# [GIVEN RECORDS]
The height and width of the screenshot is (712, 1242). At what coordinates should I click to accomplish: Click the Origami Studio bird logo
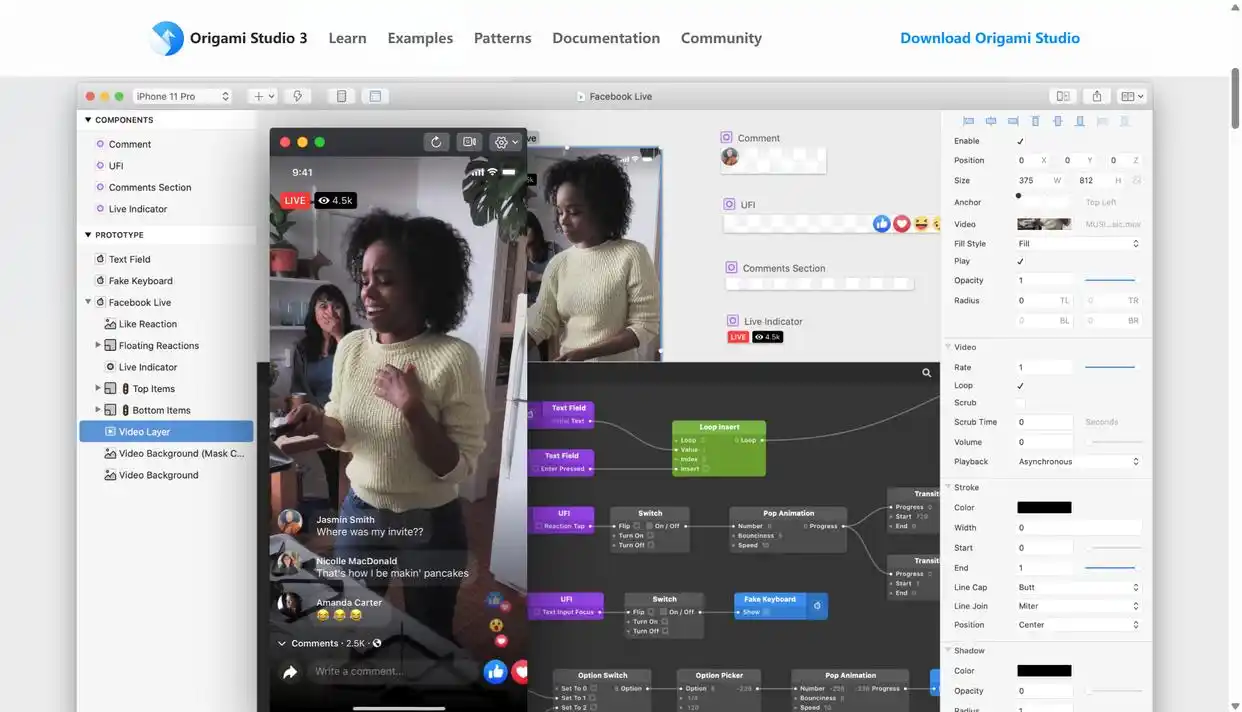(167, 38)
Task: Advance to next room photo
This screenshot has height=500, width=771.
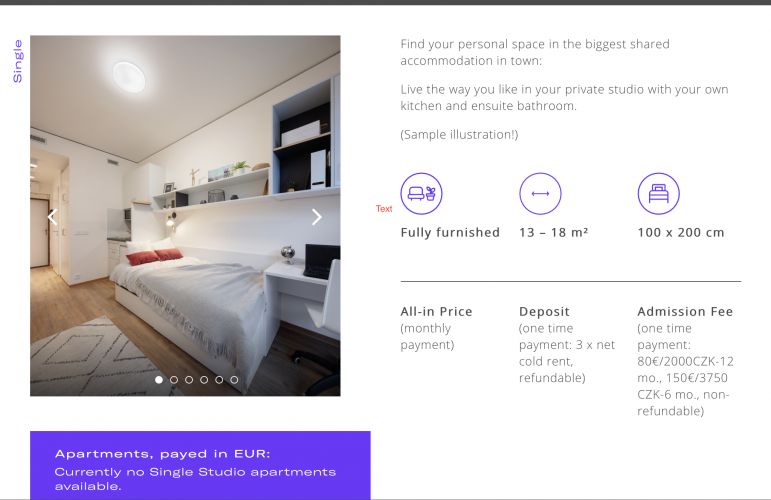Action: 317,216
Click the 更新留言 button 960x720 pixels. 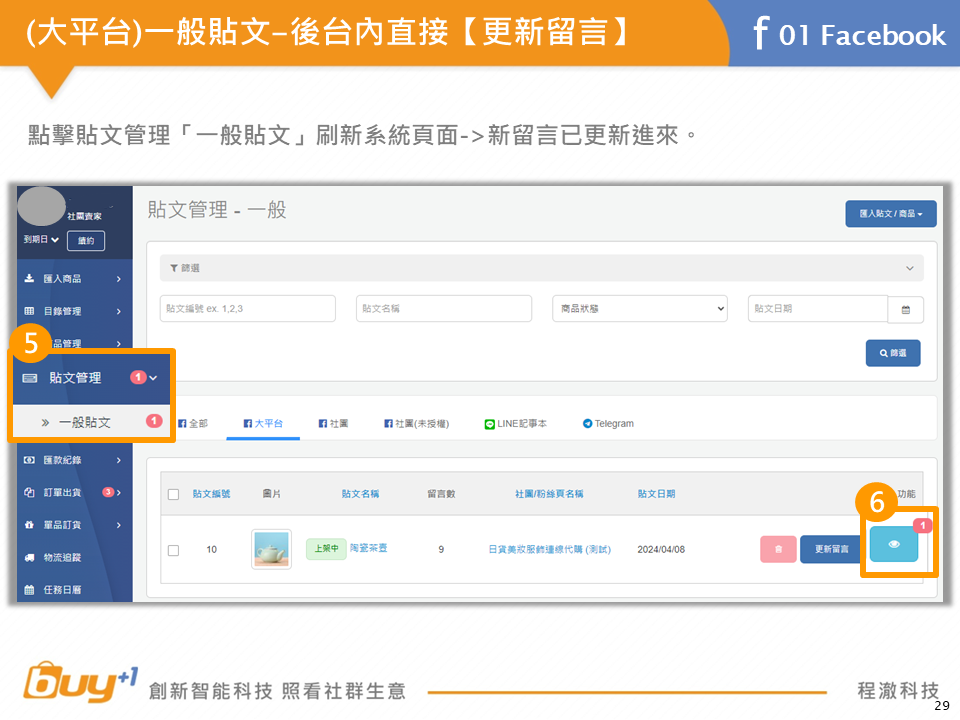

# [EXERCISE INSTRUCTIONS]
All that is needed is an exact copy of the entries above, minus the pictures.

# [SOLUTION BELOW]
The height and width of the screenshot is (712, 1242). At what coordinates should I click to accomplish: Click the Origami Studio bird logo
(167, 38)
Task: Advance to next room photo
This screenshot has height=500, width=771.
Action: 317,216
Click the 更新留言 button 960x720 pixels. 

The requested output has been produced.